O comportamento incomum de um cachorro ajudou a advogada americana Chase Johnson, de 36 anos, a descobrir precocemente um câncer de mama agressivo. O alerta veio de Ceto, um labrador mestiço que passou a choramingar e encostar repetidamente o focinho no seio esquerdo da tutora.
Moradora da Carolina do Norte, nos Estados Unidos, Chase decidiu procurar atendimento médico após notar a insistência do animal. Exames identificaram um nódulo e confirmaram o diagnóstico de câncer de mama triplo-negativo, considerado um dos tipos mais agressivos da doença.
Ela iniciou rapidamente o tratamento, que incluiu quimioterapia, radioterapia, cirurgia para retirada do tumor e remoção de linfonodos. Em fevereiro de 2026, recebeu a notícia de que estava livre do câncer.
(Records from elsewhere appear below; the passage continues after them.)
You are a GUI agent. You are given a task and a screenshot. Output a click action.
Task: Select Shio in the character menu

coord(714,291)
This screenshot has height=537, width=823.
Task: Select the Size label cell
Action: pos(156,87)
Segundo a advogada, a atitude do cão foi decisiva para que o problema fosse detectado a tempo. Ela também relatou que Ceto já havia apresentado comportamento semelhante antes de o marido, Ben Byrn, ser diagnosticado com câncer de cólon.
Especialistas explicam que os cães possuem olfato altamente sensível e podem perceber alterações químicas no corpo humano. Ainda assim, médicos reforçam que o instinto dos animais não substitui exames preventivos e acompanhamento profissional.